L'opposition libérale a appuyé ce projet de loi, proposé par l'ex-premier ministre Harris. Mais des sons de cloche discordants sont venus de groupes écologistes dont on n'aurait pas suspecté le côté animaliste, notamment le Sierra Club et ProNature Network. Ces derniers ont prétendu que ce projet de loi équivalait à céder la faune ontarienne au lobby économique de la chasse et de la pêche (2,4 millions d'amateurs et 3,5 milliards dans l'économie) et qu'un tel droit compromettrait la gestion des écosystèmes et de la biodiversité. Les écologistes ontariens, qui craignent comme la peste les politiques du gouvernement conservateur, sont encore, heureusement pour eux, très loin du modèle québécois où la gestion de la faune a été déchaînée de la gestion environnementale, puis rattachée à un ministre économique et pour être en permanence contrôlée par un conseil d'administration où sont représentés les acteurs économiques. Dans l'Ontario réactionnaire de Mike Harris, la gestion de la faune est pourtant demeurée une responsabilité directe de l'État...


Les écologistes ontariens ont été fort démagogiques en assimilant l'enchâssement du droit de chasser et de pêcher à une menace écologique. En Amérique, comme le relevait en 1993 le National Geographic Magazine dans un bilan sur la faune nord-américaine, les espèces chassées sont les seules qui se maintiennent ou qui sont en croissance, grâce aux investissements et aux pressions des chasseurs-pêcheurs qui ont obtenu des programmes et des politiques de protection d'habitats sur une vaste échelle. La nouvelle génération d'écologistes en habits rayés et aux méthodes de lobbyistes et de collecteurs de fonds charismatiques, oublie que les chasseurs ont été les premiers humains à s'intéresser activement au sort des espèces animales et qu'ils investissent depuis plus de sept siècles dans la protection de leurs habitats essentiels. Au lieu de jouer aux dogmatiques...

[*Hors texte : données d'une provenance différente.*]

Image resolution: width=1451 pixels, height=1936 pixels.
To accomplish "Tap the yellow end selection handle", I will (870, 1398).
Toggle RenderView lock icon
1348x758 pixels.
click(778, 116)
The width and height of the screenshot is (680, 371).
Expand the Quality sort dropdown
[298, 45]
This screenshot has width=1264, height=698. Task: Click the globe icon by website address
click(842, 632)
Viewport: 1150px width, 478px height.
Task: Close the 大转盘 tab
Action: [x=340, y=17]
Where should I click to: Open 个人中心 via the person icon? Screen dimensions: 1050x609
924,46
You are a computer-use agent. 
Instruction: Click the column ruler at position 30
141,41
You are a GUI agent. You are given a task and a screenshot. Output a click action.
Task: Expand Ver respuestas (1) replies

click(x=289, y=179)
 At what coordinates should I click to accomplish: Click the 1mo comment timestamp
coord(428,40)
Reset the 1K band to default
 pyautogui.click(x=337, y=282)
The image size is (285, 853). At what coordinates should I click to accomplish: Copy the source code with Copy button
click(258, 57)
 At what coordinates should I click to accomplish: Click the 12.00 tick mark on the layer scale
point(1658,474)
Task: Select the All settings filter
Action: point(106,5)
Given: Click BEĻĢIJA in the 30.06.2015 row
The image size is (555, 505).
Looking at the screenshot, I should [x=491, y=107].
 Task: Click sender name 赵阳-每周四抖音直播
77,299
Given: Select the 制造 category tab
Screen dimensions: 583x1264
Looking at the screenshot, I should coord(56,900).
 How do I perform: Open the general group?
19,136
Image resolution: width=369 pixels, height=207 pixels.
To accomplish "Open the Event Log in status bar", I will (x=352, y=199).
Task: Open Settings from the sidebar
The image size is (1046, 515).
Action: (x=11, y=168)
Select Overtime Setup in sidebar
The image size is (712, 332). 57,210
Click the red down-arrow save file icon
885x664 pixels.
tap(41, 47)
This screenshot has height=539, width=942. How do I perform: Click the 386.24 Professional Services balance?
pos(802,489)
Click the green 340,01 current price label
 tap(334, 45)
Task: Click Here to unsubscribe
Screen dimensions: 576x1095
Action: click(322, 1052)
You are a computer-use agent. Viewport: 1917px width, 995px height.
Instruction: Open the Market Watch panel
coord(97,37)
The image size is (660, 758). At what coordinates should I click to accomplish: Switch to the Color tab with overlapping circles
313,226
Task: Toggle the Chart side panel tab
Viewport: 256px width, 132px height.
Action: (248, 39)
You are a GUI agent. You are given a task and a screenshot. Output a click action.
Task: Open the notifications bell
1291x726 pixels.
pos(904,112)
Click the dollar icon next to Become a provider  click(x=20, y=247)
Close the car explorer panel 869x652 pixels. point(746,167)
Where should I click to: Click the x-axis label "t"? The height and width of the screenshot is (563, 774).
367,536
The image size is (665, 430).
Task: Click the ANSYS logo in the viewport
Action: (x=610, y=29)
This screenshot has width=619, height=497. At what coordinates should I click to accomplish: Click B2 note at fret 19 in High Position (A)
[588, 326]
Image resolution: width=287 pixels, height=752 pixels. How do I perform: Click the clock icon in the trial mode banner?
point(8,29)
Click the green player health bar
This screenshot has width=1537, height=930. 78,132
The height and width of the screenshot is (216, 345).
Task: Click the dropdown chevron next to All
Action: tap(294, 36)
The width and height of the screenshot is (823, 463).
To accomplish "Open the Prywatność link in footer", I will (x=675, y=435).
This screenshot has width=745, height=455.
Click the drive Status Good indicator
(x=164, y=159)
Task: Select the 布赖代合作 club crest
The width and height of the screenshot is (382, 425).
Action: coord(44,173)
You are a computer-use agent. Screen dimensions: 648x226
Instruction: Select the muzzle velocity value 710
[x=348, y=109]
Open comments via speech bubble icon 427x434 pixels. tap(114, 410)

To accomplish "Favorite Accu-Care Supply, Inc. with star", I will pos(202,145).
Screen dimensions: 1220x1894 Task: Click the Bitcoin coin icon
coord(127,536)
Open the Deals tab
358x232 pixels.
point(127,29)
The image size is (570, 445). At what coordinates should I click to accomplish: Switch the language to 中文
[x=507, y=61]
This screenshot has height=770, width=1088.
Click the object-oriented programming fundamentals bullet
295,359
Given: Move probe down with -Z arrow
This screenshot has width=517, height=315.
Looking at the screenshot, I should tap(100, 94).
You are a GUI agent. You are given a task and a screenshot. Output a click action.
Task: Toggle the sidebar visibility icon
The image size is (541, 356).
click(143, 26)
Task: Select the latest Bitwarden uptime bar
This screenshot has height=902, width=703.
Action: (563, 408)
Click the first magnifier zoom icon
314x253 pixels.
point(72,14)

Mais il est un point où les écologistes ont raison: l'enchâssement législatif du droit de chasser et pêcher, comme activité patrimoniale, fera contrepoids à celui des autochtones. Mais c'est désormais une nécessité qu'une certaine rectitude politique empêche de réaliser. Les chasseurs et pêcheurs sportifs font présentement beaucoup plus restaurer certaines activités traditionnelles comme la chasse à l'arc et la protection des habitats pendant que certains autochtones essaient de justifier des pratiques inacceptables comme la pêche au filet, l'écrémage en camion des grands gibiers des réserves fauniques, la pêche dans les sanctuaires où le poisson est prisonnier, sous le couvert d'activités ancestrales ou traditionnelles.


Il y a ici, au Québec, au moins 1,5 million de chasseurs et pêcheurs qui apprécieraient l'enchâssement législatif des mêmes droits «traditionnels».